Background and Aims At University Hospital Lewisham (UHL), a 450-bed district general hospital in South East London, we have observed an increase in the use of Infiltration between the Popliteal artery and Capsule of the Knee (IPACK) blocks in the last year, with anecdotal improvement in pain outcomes. We aim to compare the effectiveness of different regional anaesthetic techniques observed, in order to enhance patients’ acute pain management and recovery.

Methods Using SPSS software, we retrospectively analysed 100 patients who underwent total knee arthroplasty at UHL. The patients were identified using the Acute Pain Team’s review pro-forma which includes pre-admission analgesic requirement, morphine equivalent requirements (MER) at day 1 and 2, and pain assessment using Numeric Rating Scale (NRS). We used the electronic records system for tourniquet time and time to mobilisation. We subdivided patients into three groups: 1)IPACK+adductor canal block (ACB)+local infiltration of analgesia (LIA); 2)ACB+LIA; 3)LIA only.

Results There were no statistically significant differences in MER or in time to mobilisation between the groups.

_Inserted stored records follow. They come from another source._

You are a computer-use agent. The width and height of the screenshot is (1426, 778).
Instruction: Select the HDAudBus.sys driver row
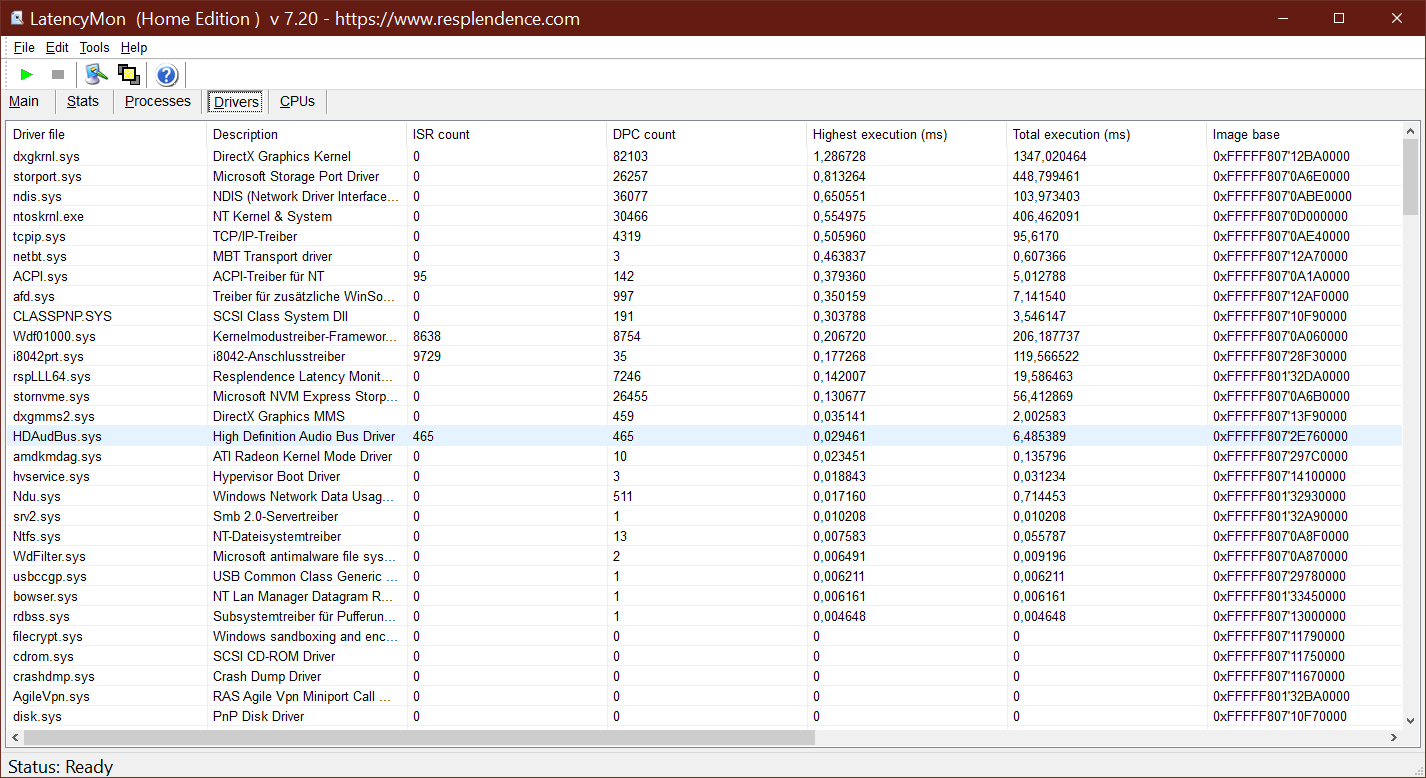(x=57, y=436)
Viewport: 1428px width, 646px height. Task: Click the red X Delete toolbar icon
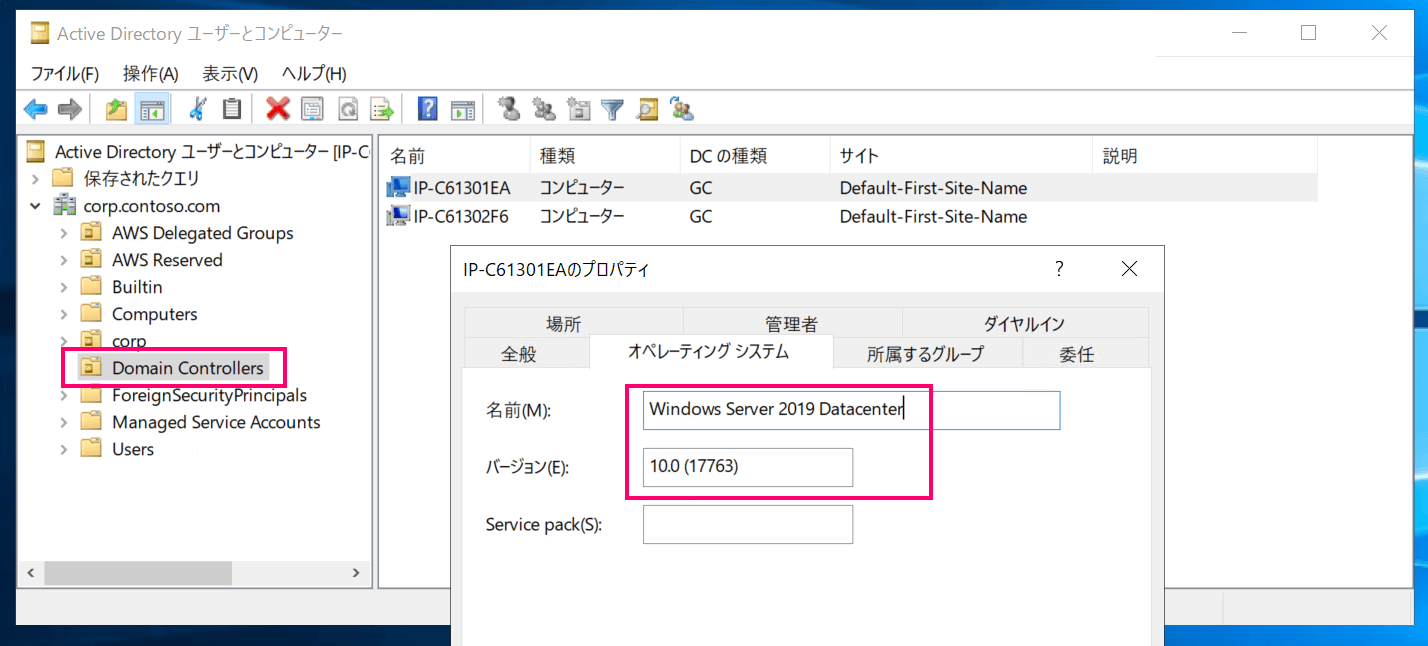coord(278,109)
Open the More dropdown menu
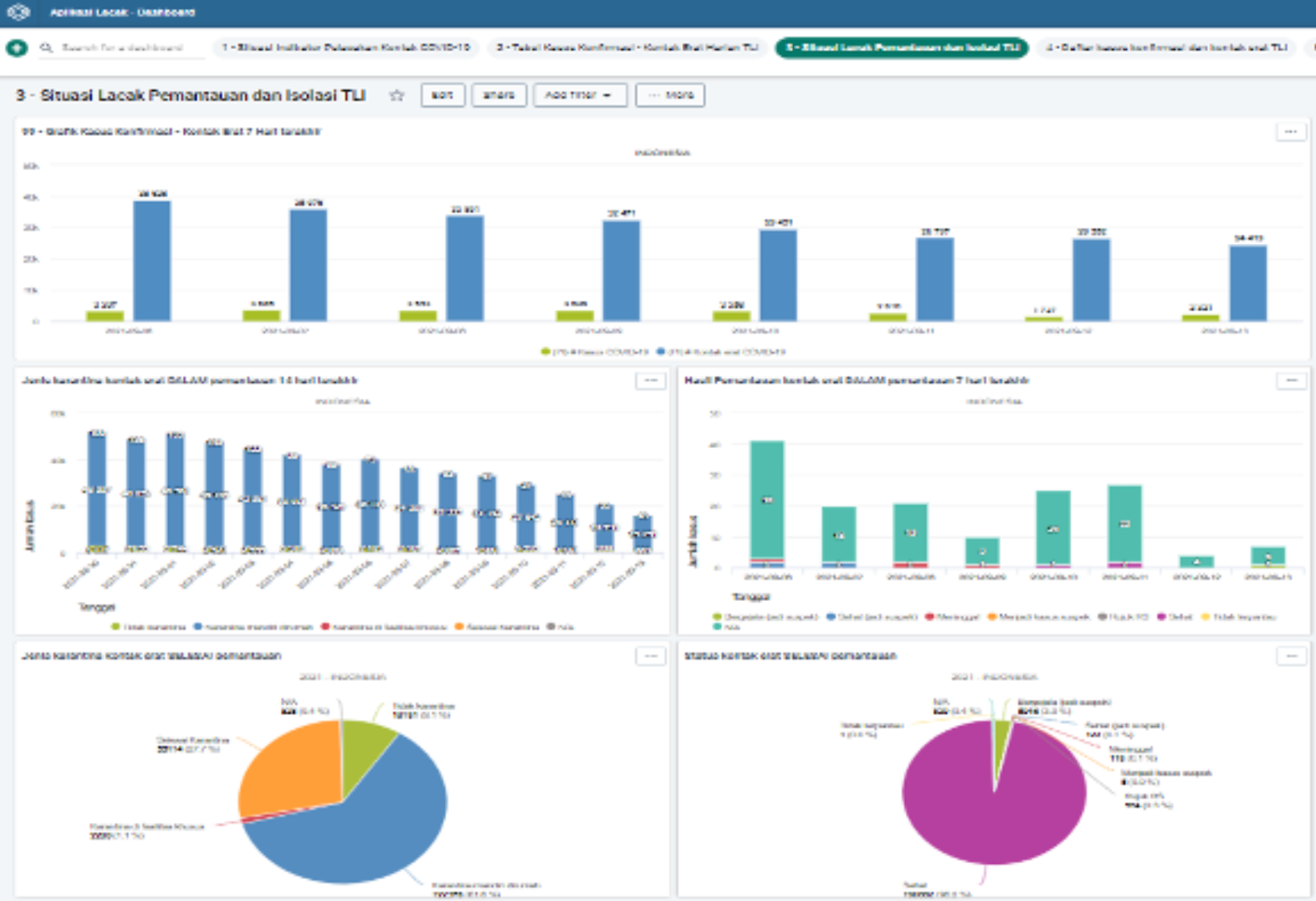The width and height of the screenshot is (1316, 901). pos(670,96)
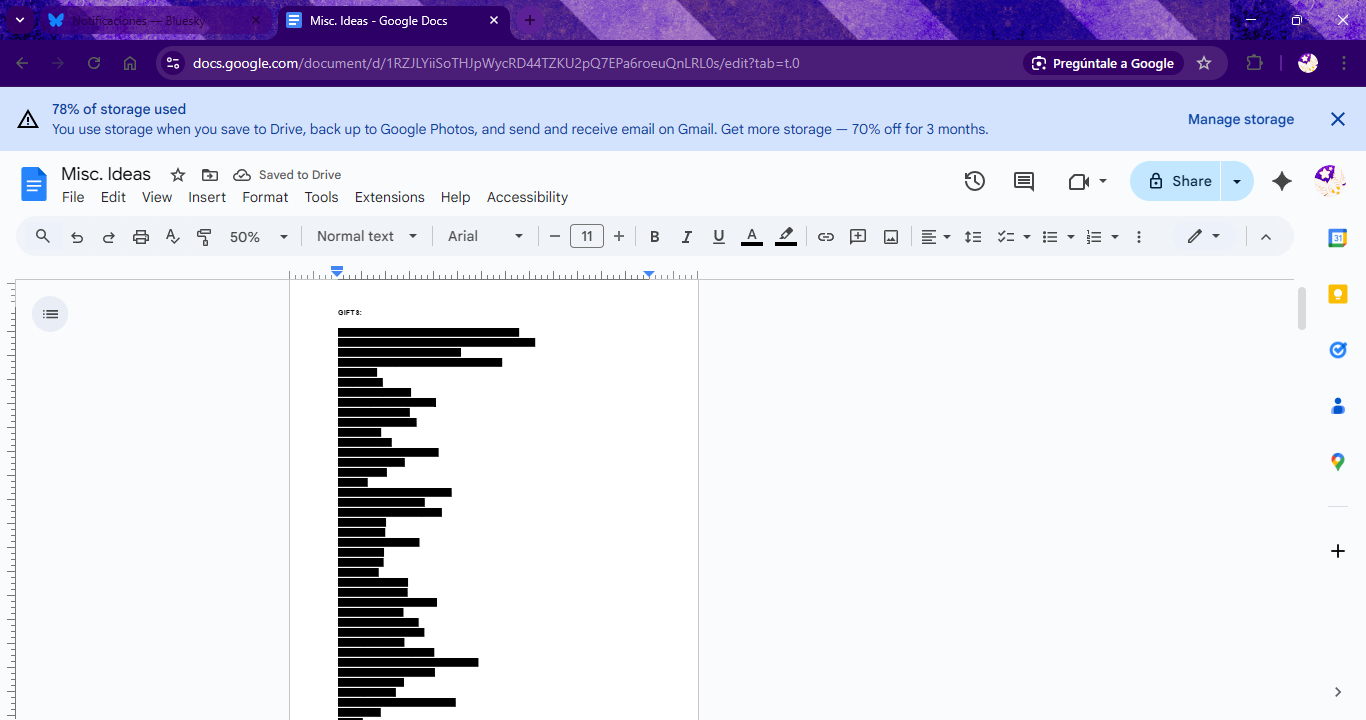Open version history clock icon
This screenshot has height=720, width=1366.
tap(974, 181)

Although there was a decrease in NRS score at rest and during mobilisation on day 1, we did not detect any significant difference (table 1). However, the largest proportion of the patients with

>= 100mins tourniquet time (table 2) and pre-admission opioid use was found in group 1 (table 3).

Abstract EP010 Table 1

Total knee arthroplasty regional techniques comparison

Abstract EP010 Table 2

Tourniquet time comparison

Abstract EP010 Table 3

Pre-admission analgesic requirement comparison

Conclusions Our data, although suggestive, showed using IPACK blocks has no statistical benefit. IPACK blocks are growing in popularity; with increased regular practice and honing of technique, studies with a higher patient population may show statistical benefits.